-- WHAT IS EXPECTED --
Repeat exactly the lines from the start of the entries below through the line containing "Given: Open browser extensions icon". Omit the rest.

-- MATERIALS PROVIDED --
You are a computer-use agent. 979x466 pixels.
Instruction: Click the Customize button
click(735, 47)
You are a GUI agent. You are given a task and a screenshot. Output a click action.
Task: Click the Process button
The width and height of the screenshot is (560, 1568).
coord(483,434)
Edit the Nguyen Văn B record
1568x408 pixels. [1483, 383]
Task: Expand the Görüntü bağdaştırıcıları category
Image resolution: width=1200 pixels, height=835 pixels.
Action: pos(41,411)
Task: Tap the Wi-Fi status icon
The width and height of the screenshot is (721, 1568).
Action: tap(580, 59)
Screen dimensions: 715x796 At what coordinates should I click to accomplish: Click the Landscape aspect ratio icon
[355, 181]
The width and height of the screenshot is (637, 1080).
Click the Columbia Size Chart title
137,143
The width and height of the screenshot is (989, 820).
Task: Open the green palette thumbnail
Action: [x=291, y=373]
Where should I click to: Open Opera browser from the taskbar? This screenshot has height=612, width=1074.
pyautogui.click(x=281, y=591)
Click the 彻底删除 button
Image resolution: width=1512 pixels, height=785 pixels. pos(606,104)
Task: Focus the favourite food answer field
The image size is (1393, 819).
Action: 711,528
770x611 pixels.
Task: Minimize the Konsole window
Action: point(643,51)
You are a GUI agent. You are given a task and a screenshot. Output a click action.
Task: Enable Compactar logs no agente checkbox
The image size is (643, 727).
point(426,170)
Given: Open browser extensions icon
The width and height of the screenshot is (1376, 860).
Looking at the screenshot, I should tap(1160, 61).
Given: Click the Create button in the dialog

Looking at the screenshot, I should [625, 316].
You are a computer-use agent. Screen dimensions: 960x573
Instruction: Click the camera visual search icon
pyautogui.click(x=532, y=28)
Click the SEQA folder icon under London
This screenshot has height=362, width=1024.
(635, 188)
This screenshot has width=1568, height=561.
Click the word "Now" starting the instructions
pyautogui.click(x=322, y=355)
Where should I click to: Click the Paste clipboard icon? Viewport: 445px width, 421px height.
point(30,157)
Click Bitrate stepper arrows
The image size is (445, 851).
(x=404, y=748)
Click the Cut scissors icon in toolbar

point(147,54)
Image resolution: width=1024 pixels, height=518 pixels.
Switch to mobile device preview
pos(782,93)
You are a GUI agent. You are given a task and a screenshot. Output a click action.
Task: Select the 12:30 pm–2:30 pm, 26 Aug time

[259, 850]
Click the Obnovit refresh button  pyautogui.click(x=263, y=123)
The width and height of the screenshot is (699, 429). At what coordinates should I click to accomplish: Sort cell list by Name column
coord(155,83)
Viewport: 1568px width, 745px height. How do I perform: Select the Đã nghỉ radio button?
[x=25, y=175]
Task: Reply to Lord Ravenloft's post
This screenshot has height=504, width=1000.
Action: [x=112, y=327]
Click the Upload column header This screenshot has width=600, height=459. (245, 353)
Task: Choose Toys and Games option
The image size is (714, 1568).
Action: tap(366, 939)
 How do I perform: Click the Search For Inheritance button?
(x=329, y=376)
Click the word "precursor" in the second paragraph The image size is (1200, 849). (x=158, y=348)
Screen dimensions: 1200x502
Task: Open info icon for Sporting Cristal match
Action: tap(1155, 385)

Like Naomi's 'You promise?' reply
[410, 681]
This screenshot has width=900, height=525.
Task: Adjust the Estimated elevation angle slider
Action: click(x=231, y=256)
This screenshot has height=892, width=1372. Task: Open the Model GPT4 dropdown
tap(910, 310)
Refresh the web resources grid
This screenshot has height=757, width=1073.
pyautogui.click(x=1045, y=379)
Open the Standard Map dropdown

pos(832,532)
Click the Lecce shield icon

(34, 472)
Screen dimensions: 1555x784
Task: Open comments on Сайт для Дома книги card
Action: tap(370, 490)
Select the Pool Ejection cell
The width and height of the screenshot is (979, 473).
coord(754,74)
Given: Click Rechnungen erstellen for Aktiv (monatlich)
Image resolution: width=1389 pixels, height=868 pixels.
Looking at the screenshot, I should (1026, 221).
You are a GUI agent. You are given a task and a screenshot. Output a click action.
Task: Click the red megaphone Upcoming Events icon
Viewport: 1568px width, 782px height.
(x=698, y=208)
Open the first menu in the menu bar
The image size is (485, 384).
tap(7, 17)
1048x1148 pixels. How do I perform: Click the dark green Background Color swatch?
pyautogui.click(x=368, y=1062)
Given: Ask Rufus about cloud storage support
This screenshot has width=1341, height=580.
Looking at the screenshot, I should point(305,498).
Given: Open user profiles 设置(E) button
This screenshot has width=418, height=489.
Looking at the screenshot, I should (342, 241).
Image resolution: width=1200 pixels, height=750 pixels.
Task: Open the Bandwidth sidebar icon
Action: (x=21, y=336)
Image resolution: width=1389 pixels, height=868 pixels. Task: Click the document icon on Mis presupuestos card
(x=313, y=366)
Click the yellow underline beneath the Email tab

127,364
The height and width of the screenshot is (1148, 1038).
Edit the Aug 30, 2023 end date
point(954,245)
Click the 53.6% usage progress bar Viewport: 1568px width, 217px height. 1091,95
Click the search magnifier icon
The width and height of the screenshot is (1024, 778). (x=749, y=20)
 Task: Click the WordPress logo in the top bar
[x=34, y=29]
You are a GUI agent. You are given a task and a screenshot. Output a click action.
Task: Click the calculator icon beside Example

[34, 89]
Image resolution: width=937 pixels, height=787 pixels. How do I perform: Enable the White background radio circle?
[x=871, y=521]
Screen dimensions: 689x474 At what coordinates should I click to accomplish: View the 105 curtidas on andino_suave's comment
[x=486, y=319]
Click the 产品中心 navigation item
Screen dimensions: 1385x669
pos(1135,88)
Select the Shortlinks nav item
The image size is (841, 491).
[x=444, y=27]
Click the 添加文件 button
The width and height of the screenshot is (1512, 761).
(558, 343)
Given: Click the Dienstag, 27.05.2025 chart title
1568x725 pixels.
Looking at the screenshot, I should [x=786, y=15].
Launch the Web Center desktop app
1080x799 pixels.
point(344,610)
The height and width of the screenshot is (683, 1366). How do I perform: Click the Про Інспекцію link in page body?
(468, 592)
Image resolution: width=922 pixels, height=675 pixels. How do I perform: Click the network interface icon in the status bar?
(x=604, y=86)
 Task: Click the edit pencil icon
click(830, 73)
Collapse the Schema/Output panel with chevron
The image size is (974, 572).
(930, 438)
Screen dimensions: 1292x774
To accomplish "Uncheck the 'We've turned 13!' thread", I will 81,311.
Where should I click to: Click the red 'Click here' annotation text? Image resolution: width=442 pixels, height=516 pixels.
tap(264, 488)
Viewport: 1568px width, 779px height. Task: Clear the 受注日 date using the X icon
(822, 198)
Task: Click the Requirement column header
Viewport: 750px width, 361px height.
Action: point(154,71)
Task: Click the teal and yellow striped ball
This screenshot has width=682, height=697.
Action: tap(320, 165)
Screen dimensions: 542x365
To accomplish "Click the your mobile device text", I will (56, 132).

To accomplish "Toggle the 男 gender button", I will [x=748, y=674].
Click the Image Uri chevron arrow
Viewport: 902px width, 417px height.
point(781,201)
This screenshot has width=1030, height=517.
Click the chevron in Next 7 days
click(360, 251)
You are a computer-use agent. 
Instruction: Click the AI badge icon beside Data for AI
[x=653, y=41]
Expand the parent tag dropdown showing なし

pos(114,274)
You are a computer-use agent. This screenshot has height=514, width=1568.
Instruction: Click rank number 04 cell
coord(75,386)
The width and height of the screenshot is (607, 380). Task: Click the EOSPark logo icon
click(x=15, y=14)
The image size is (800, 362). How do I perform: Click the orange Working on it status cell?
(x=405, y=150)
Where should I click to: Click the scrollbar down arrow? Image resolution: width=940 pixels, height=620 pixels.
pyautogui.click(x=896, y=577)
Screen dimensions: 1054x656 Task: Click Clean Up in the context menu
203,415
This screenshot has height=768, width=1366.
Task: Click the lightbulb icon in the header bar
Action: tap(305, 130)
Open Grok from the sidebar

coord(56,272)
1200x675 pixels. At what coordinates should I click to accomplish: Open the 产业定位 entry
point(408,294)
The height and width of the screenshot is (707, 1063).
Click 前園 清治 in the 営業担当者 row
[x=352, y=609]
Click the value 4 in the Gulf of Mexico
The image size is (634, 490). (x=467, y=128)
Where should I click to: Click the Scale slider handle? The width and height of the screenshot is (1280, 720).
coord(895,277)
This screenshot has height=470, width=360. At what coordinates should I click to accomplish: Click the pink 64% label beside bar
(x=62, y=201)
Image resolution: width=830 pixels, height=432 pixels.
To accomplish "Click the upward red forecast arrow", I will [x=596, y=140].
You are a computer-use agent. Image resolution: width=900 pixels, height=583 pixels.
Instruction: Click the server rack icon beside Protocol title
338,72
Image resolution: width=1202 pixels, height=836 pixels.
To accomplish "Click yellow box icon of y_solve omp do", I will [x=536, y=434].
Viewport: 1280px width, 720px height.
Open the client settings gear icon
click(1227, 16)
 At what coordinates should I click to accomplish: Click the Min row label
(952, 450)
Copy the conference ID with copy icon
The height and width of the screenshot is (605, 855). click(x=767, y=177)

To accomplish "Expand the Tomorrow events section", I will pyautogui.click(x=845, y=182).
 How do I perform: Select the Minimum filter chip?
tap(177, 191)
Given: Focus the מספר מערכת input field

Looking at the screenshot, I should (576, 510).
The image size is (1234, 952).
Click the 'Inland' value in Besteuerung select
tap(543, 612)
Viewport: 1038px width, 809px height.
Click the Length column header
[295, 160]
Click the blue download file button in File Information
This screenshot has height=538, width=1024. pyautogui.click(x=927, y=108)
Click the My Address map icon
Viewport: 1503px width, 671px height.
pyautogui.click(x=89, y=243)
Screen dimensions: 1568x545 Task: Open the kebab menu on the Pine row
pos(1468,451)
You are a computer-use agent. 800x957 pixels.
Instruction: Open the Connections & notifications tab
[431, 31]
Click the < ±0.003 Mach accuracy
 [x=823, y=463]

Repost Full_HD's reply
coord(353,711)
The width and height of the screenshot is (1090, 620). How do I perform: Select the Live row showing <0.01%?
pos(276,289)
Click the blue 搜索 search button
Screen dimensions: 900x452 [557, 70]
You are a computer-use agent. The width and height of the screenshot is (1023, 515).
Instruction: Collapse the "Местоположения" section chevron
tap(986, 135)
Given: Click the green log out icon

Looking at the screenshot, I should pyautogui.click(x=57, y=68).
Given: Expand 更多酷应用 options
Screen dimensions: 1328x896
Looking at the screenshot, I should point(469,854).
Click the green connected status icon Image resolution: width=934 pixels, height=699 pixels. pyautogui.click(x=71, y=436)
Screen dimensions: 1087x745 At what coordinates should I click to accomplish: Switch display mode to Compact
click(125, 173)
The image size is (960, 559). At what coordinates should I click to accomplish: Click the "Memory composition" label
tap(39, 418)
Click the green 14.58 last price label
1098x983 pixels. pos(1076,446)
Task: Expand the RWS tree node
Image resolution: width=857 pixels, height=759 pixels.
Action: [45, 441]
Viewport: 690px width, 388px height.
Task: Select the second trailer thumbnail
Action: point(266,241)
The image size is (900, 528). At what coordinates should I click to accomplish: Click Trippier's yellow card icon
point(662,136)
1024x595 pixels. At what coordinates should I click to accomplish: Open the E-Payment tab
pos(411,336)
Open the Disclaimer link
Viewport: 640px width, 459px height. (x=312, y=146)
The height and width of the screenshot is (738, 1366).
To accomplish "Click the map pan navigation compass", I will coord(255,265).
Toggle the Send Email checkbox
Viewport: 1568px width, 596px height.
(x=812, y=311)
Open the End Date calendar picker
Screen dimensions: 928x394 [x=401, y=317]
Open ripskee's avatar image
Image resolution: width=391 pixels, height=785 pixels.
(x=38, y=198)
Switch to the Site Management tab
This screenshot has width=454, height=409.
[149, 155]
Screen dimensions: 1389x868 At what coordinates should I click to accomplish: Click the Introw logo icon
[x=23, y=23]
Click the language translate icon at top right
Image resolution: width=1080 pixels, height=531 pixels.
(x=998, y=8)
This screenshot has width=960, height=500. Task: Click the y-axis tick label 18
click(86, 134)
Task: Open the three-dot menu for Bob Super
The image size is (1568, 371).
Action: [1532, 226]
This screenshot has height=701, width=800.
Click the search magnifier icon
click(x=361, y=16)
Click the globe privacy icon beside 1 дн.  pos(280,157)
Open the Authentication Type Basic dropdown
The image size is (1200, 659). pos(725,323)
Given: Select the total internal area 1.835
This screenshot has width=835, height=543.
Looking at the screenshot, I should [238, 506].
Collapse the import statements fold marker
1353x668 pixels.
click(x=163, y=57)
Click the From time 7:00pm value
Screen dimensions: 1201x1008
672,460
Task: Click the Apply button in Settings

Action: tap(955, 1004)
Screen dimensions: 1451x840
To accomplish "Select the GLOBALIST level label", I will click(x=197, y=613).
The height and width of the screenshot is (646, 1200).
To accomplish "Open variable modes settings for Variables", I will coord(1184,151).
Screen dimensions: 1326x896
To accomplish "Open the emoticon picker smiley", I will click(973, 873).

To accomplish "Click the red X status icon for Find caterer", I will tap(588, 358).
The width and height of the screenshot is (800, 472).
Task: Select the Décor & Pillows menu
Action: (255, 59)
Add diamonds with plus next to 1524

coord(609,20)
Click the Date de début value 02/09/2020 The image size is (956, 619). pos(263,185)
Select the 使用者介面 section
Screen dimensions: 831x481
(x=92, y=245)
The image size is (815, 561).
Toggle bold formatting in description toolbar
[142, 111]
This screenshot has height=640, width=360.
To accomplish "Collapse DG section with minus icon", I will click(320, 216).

-- FINISHED EXERCISE --
You are a computer-use agent. 979x466 pixels.
Instruction: Click the Customize button
click(735, 47)
You are a GUI agent. You are given a task and a screenshot. Output a click action.
Task: Click the Process button
The width and height of the screenshot is (560, 1568).
coord(483,434)
Edit the Nguyen Văn B record
1568x408 pixels. [1483, 383]
Task: Expand the Görüntü bağdaştırıcıları category
Image resolution: width=1200 pixels, height=835 pixels.
Action: pos(41,411)
Task: Tap the Wi-Fi status icon
The width and height of the screenshot is (721, 1568).
Action: tap(580, 59)
Screen dimensions: 715x796 At what coordinates should I click to accomplish: Click the Landscape aspect ratio icon
[355, 181]
The width and height of the screenshot is (637, 1080).
Click the Columbia Size Chart title
137,143
The width and height of the screenshot is (989, 820).
Task: Open the green palette thumbnail
Action: [x=291, y=373]
Where should I click to: Open Opera browser from the taskbar? This screenshot has height=612, width=1074.
pyautogui.click(x=281, y=591)
Click the 彻底删除 button
Image resolution: width=1512 pixels, height=785 pixels. pos(606,104)
Task: Focus the favourite food answer field
The image size is (1393, 819).
Action: 711,528
770x611 pixels.
Task: Minimize the Konsole window
Action: point(643,51)
You are a GUI agent. You are given a task and a screenshot. Output a click action.
Task: Enable Compactar logs no agente checkbox
The image size is (643, 727).
point(426,170)
Given: Open browser extensions icon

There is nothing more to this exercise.